Mit der dunklen Seite des  WWF hatte ich 44 Jahre später ein Thema, dass ich für groß genug hielt, um daraus ein Buch zu machen. Nur auf den ersten Blick handelt es sich beim WWF um eine Naturschutzorganisation, die brav mit den Panda-Blechbüchsen Spenden für Tiger, Orang-Utans und Eisbären sammelt, geleitet von dem lustigen Prinz Philip, der sich mit dem WWF ein eigenes Weltreich aufgebaut hat, dem einzigen, in dem er herrschen kann, ohne immer erst seine  Gattin fragen zu müssen.

Moderner Ablasshandel

Der WWF entpuppte sich erst bei tieferen Recherchen als Weltmacht der Green Economy. Er hat Zertifikatssysteme für alle wichtigen Rohstoffe geschaffen: Palmöl, gentechnisch verändertes Monsanto-Soja, Zucker, für Holz, Fische, Aquakultur, Biosprit- und demnächst will er auch Finanzanlagen zertifizieren. Das spült Geld in die Kassen, und wäscht gleichzeitig seine industriellen Partner wie Shell, BP, Cargill oder Monsanto von ihren Umweltsünden rein. Als Partner  der großen Energie- und Agrobusinesskonzerne verfügt der WWF über eine ungeheure, verdeckte und durch keine Wahlen legitimierte politische Macht bei strategischen Entscheidungen, die den gesamten Planeten betreffen.
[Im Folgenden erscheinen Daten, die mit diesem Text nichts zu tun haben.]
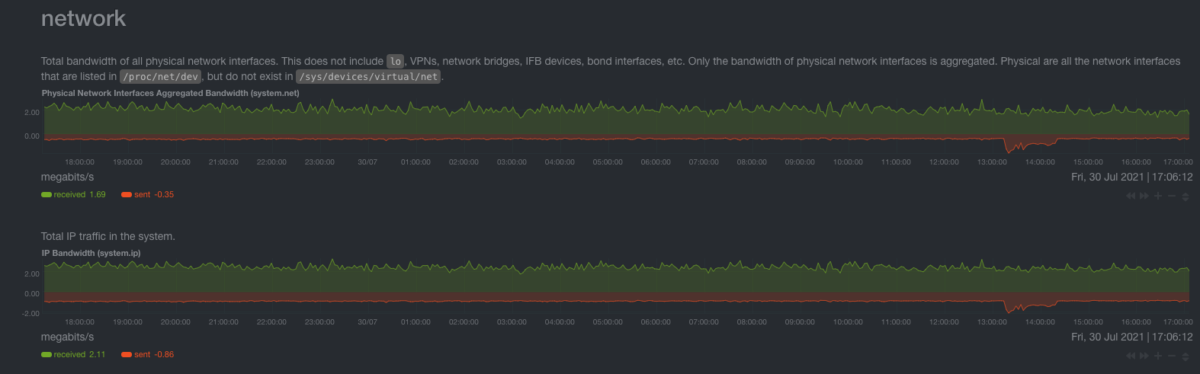This screenshot has width=1200, height=374.
Task: Pan left on the system.net chart
Action: [1131, 196]
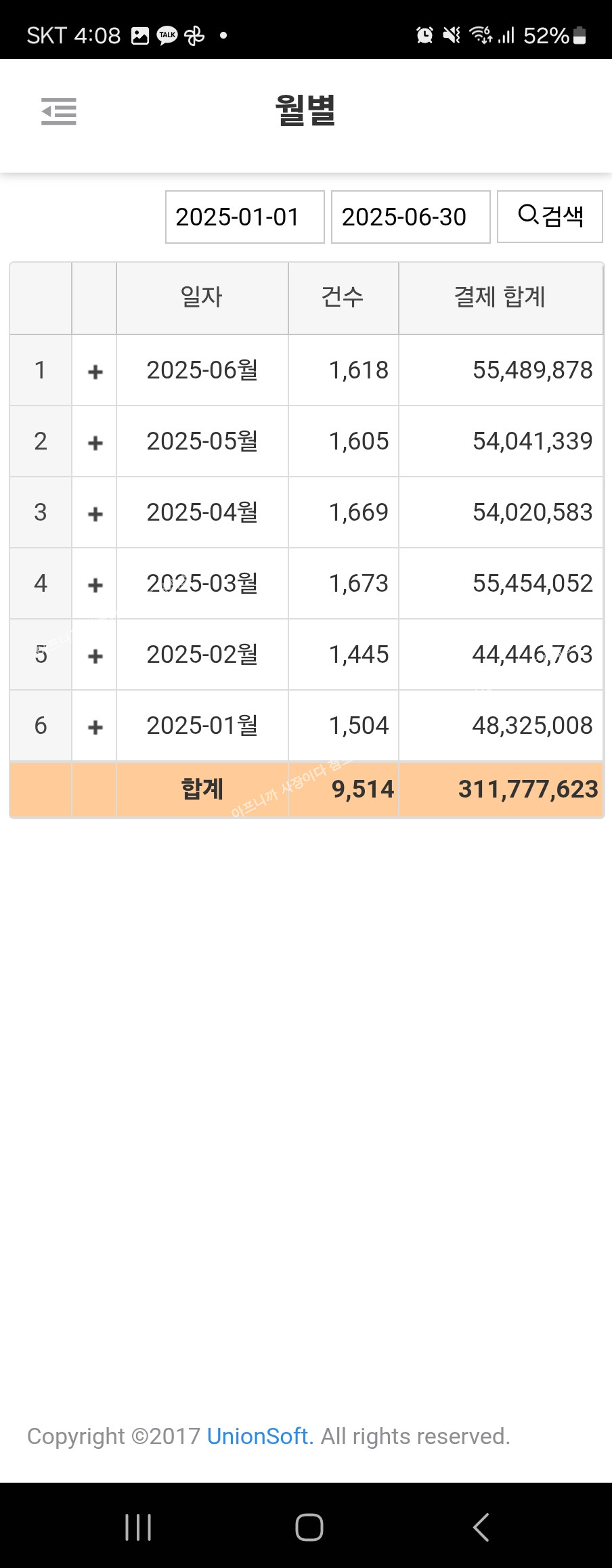Open the side menu hamburger icon

[x=59, y=112]
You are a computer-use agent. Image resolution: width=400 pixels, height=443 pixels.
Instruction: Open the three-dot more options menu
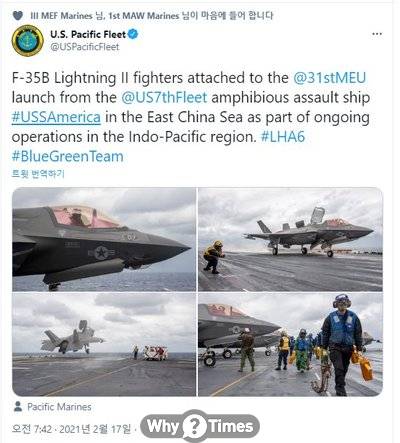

Auf Borneo habe ich mir angesehen, wie das funktioniert. Dort forsten WWF-Aktivisten, finanziert von Krombacher-Bier, den Sebangau-Nationalpark wieder auf, damit dort ein paar Orang-Utans überleben können, unsere „Brüder des Waldes“ , wie es pathetisch in den WWF-Werbespots heißt. Das Problem ist nur: Die meisten Orang Utans leben nicht in den wenigen Nationalparks, sondern in den Regenwäldern ringsum. Die aber werden zur gleichen Zeit abgeholzt, von einem Unternehmen mit dem der WWF ein Kooperationsabkommen zwecks Herstellung von „nachhaltigem und naturverträglichen Palmöl“ hatte. Dieser Konzern darf alleine  in Zentralkalimantan 270.000 Hektar Regenwald abholzen, mit Zustimmung des WWF. Dabei sind mehrere hundert Orang Utans elendig in den Flammen umgekommen. Mit dem „green palm“ Siegel wird das Öl der Pflanzen salonfähig und kann in Europa als Brennstoff im Rahmen der „Regenerative Energien“- Verordnung verkauft werden. So sieht Ablasshandel im 21. Jahrhundert aus. Die Konzerne brauchen die Handlangerdienste des WWF immer mehr, um ihr landgrabbing und die Vernichtung der letzten natürlichen Habitate der Welt politisch durchsetzen zu können. Indonesische Umweltschützer nennen diese Methode schlicht „Ökoimperialismus“.  Ich denke, Sie verstehen jetzt, warum der WWF so ungewöhnlich scharf gegen das Schwarzbuch WWF vorging. Er fürchtete um die Glaubwürdigkeit der Marke Panda, die so populär ist wie Coca-Cola- und auch so profitabel.

„Abfallprodukt“ Sachbuch?

Das Thema war mir eigentlich zu groß für eine 45-Minuten ARD-Dokumentation. Dabei geht vieles verloren, weil die Filmzeit zu knapp ist für ein komplexes Verstehen, weil Film der Erscheinungsebene verhaftet bleibt; das Buch kann dagegen zum Wesen einer Sache vordringen. Was ist PR, was ist die Seele des WWF? Um das zu begreifen, muss man seine Geschichte kennen, die Rolle , die Konzerne wie BP und Shell als Geburtshelfer spielten; aber auch die Rolle von Prinz Bernhard der Niederlande, der sein altes Netzwerk aus seiner Zeit bei der IG Farben und der SS mitbrachte, als er 1962 die Präsidentschaft des WWF übernahm. Das Thema verlangte nach einem Buch, aber mir war klar, dass es keinen Verlag geben würde, der bereit gewesen wäre, das Abenteuer dieser Recherche zu finanzieren. Also ging ich gleich zum  Fernsehen. Dort gibt es immerhin noch Redaktionen, die sich für investigative Themen interessieren und die Recherchen finanzieren. In diesem Fall fast ein Jahr lang.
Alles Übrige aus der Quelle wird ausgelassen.